Investing.com – The U.S. presidential election in November has major implications for Japanese automakers, as the candidates’ policies on climate change, trade and regulations will directly impact the industry.
Analysts at Citi Research explored how the outcome of the election — whether Donald Trump or Kamala Harris — could reshape the environment for these automakers, particularly when it comes to electric vehicle adoption, environmental regulations, and trade relations.
According to Citigroup, a Trump win would likely ease federal restrictions on greenhouse gas emissions and average fuel economy for businesses. Under his administration, California’s Advanced Clean Vehicles II regulations, which would impose stricter requirements on zero-emission vehicles, could be repealed.
This would ease the pressure on automakers to quickly switch to electric vehicles, as they would no longer face the imminent threat of penalties if they did not comply.
The financial risks of failing to meet these targets would be greatly reduced, providing immediate relief to companies struggling to accelerate production of zero-emission electric vehicles.
However, while Trump has expressed some support for electric vehicles, he has expressed a preference for market-driven outcomes rather than government-imposed targets.
His position on eliminating electric vehicle tax credits under the Inflation Reduction Act could slow the pace of electric vehicle adoption in the United States.
Without these incentives, the economic case for electric vehicles weakens, potentially hurting demand. For Japanese automakers, this is a mixed bag.
The pressure to innovate and launch new electric car models may ease, allowing them to focus on improving their existing gasoline and hybrid car lines.
At the same time, its long-term competitiveness in the electric vehicle market could suffer if global momentum shifts significantly toward electrification, as is expected in regions such as Europe and China.
Trade is another major area of concern. Trump’s protectionist approach is likely to return, with a focus on imposing tariffs on imports, especially those from Mexico.
For Japanese automakers like Mazda and Nissan, which have large production facilities in Mexico, this poses a significant risk. They could face higher costs if tariffs are imposed on vehicles made in Mexico, making their products less competitive in the U.S. market.
This would disproportionately affect companies that rely heavily on Mexico for production and have less domestic manufacturing in the United States. Conversely, Honda Aramex (NYSE:), with its high levels of local sourcing and U.S. production, will be better positioned to withstand such trade restrictions.
On the other hand, a Harris win would maintain the continuity of current climate policies, strengthening regulatory frameworks that push automakers toward a greener future.
Under Harris, federal greenhouse gas and average fuel economy regulations for companies will remain strict, and California’s ACCII rules, which set targets for low-emission electric vehicle sales starting in 2026, will be fully enforced.

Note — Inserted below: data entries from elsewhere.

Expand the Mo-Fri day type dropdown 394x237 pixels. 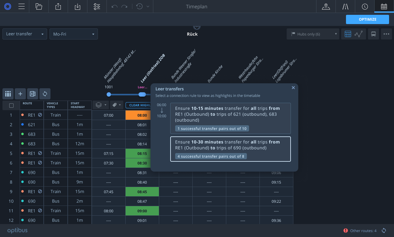tap(74, 34)
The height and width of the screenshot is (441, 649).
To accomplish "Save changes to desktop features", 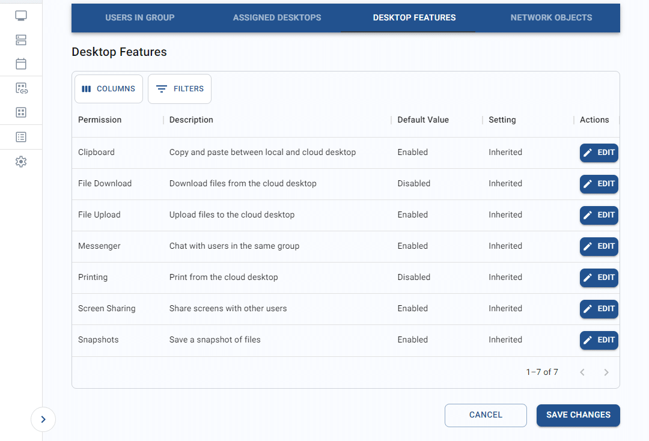I will click(x=578, y=415).
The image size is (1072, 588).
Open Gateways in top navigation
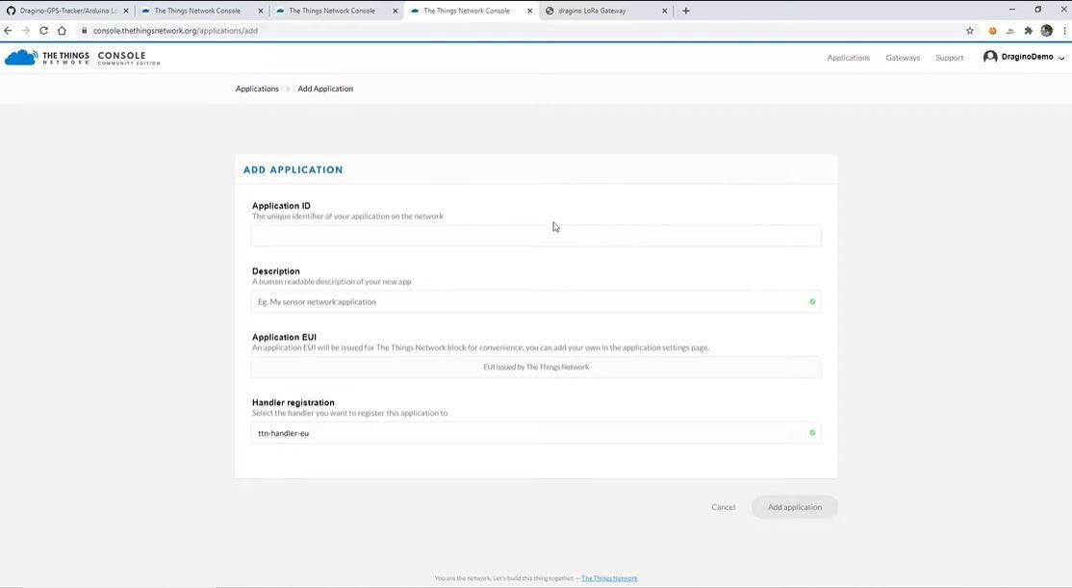pyautogui.click(x=903, y=58)
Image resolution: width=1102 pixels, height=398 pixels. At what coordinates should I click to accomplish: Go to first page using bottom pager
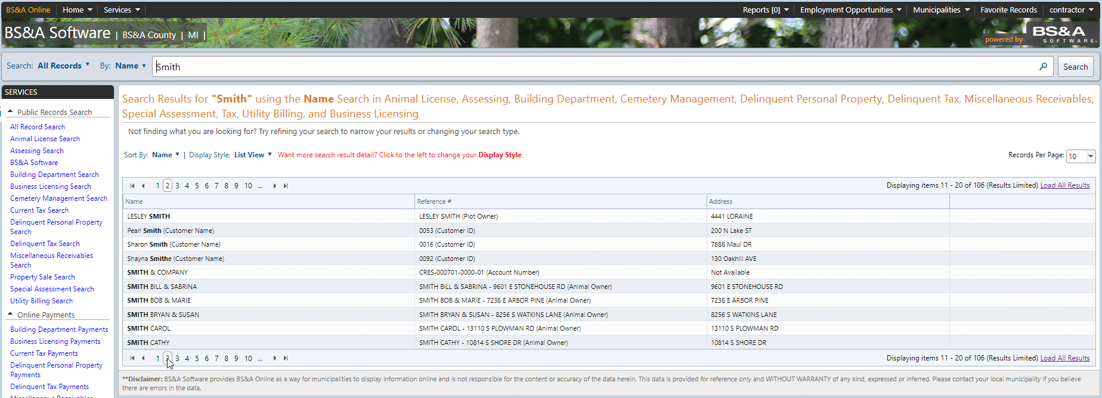(x=132, y=358)
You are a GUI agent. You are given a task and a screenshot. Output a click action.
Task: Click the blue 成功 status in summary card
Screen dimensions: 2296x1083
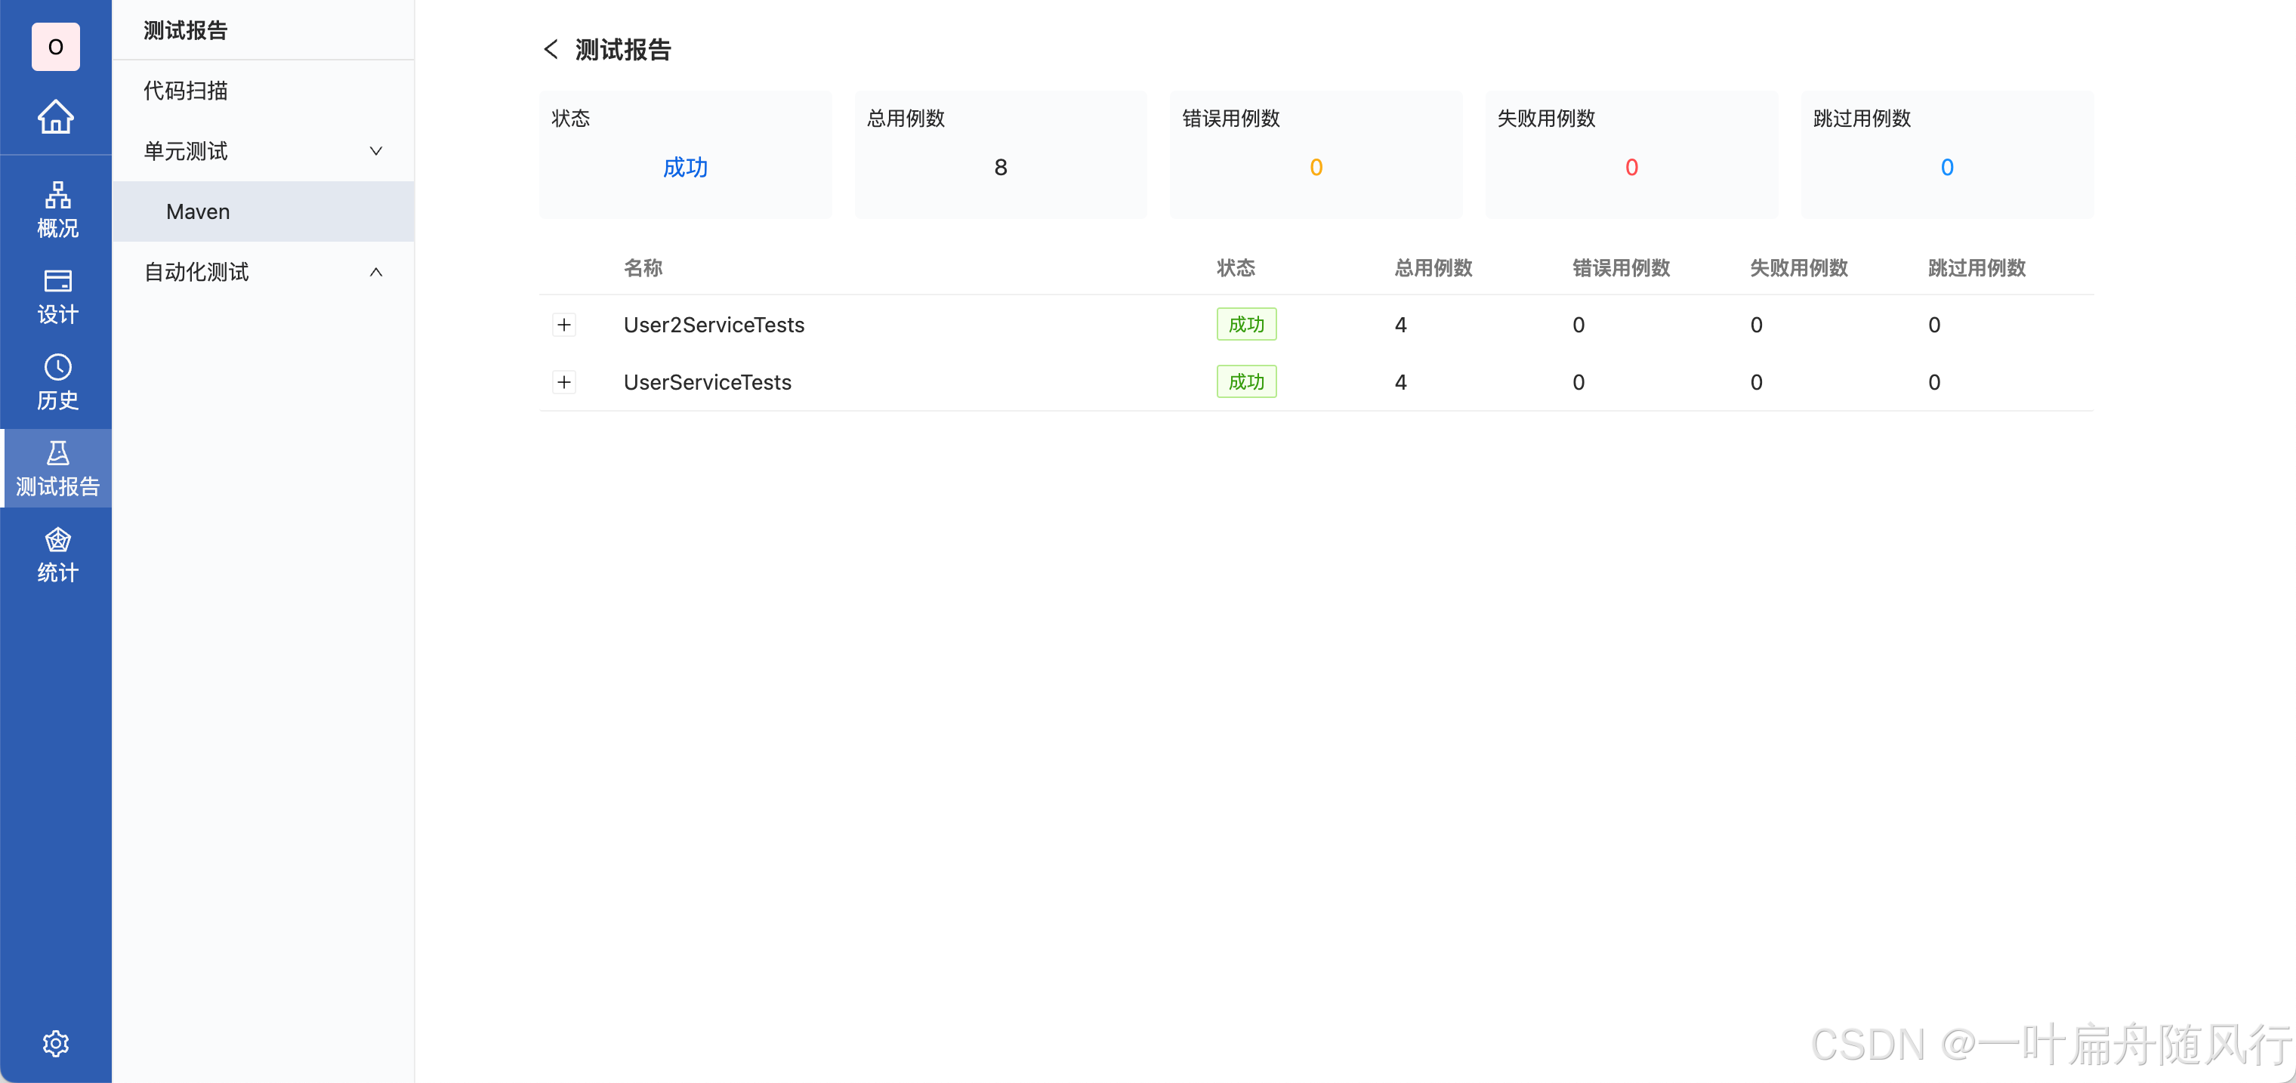pos(685,167)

This is likely to create a challenging environment for Japanese automakers, especially those that are lagging behind in developing electric vehicles. Companies such as Mazda, Subaru and Nissan — which currently have low EV sales — could face significant financial penalties if they fail to comply with the regulations.
Analysts said the penalties are significant, with potential fines of up to $20,000 per vehicle for non-compliance, a cost that could severely impact their bottom line.

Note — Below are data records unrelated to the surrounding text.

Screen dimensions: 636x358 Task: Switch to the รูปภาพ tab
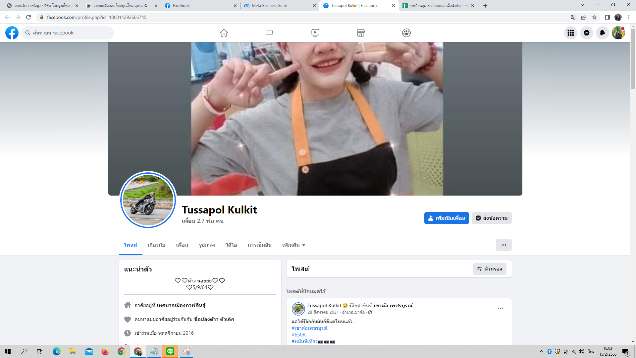207,245
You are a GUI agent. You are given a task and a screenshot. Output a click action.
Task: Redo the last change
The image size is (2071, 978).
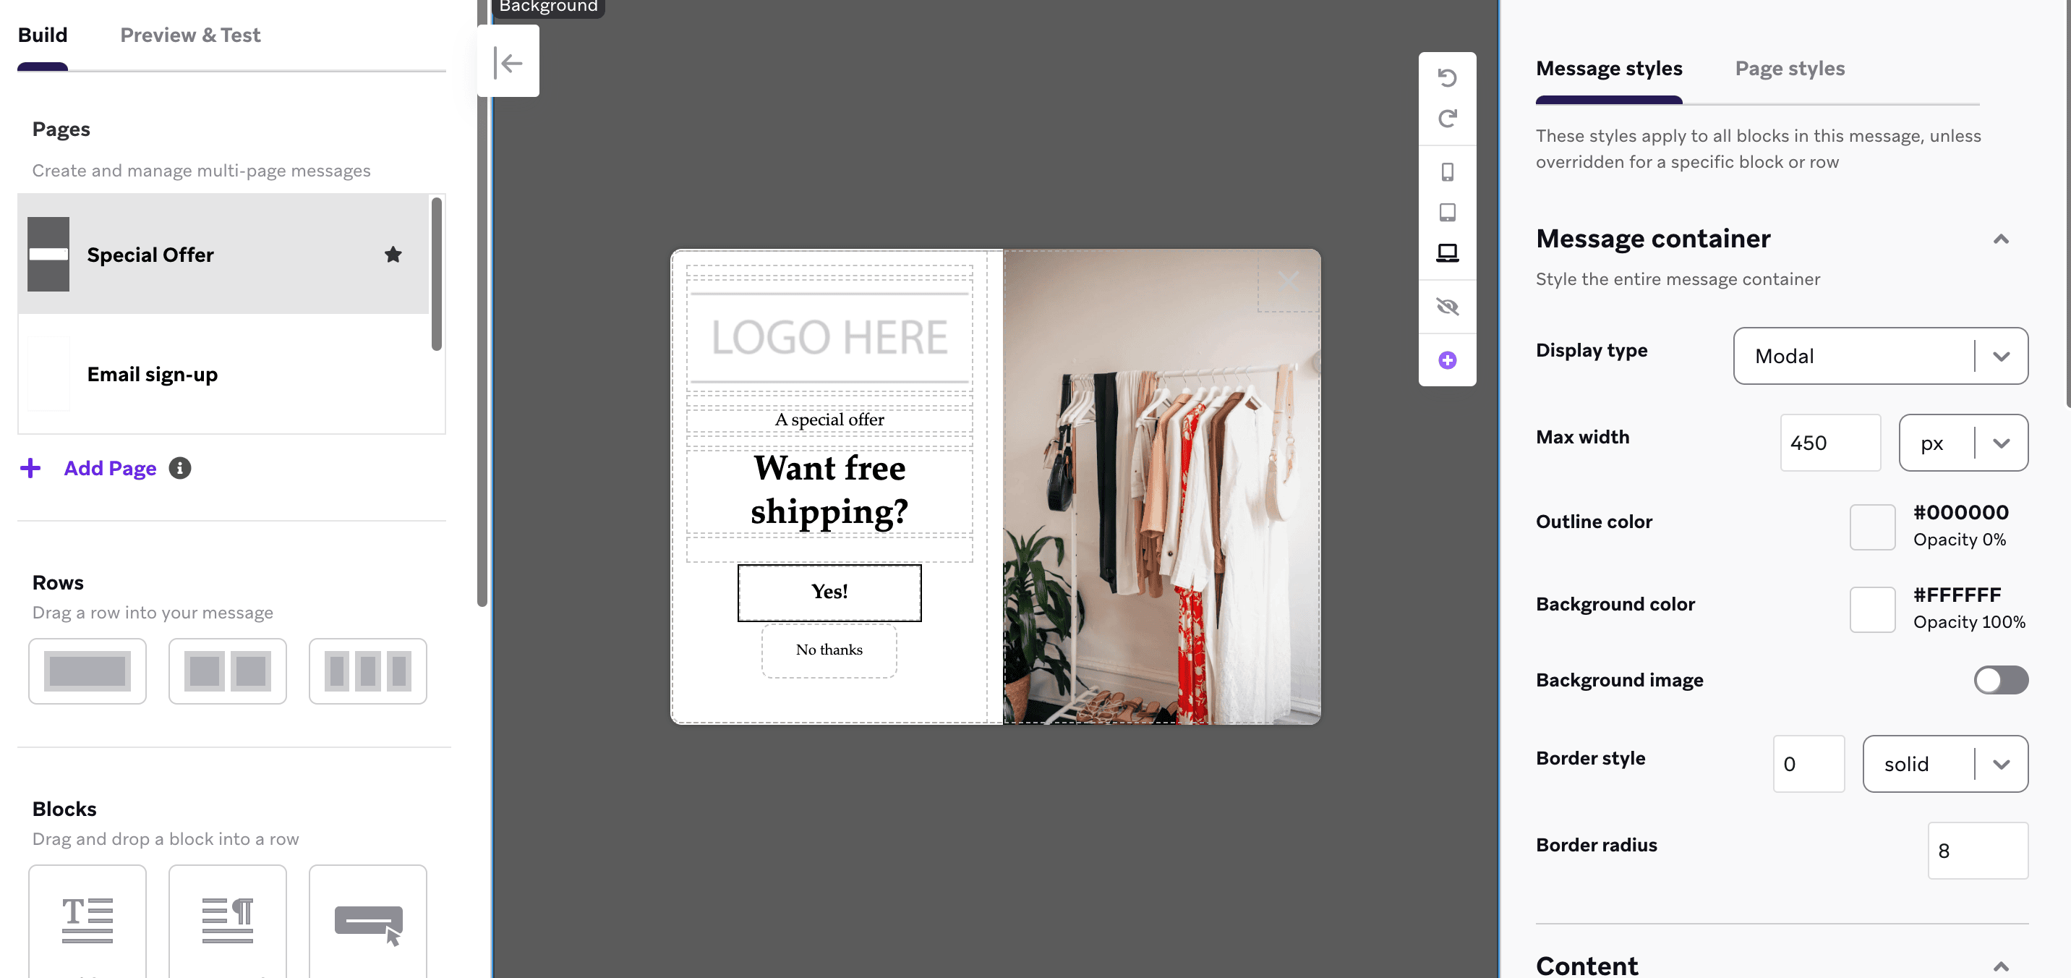tap(1447, 118)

For automakers with a more advanced EV strategy, such as Toyota (NYSE:) and Honda, the impact of Harris’s administration may be less severe.
These companies are better positioned to meet their EV sales targets, and have already made significant investments in hybrid and electric vehicles.
For example, Toyota has long advocated a multi-track approach that includes hybrids and plug-in hybrids, which could prove useful as the U.S. struggles to meet ambitious electric vehicle sales targets.
However, even under a Democratic administration, the gap between regulatory goals and actual electric vehicle sales is widening.
The battery electric vehicle (BEV) market in the United States is still growing, with BEVs currently accounting for only about 8% of the total market.
With regulatory requirements increasing, there is a real risk that automakers will not be able to scale up production of hybrid electric vehicles at the required pace, which could prompt the government to reconsider the severity of penalties.
However, Harris’s strong commitment to climate change initiatives and his support for California’s autonomy over its environmental policies suggest that easing these regulatory restrictions is unlikely.
Trade policy will also play a major role under a Harris administration, especially with regard to China.
The current Democratic administration has maintained a firm stance on reducing reliance on Chinese-made components, especially in the electric vehicle supply chain.
This could create further challenges for automakers that rely on Chinese imports for batteries and other electric vehicle parts.
While this does not directly impact Japanese automakers as severely as it does U.S. automakers, global supply chain constraints could pose operational challenges.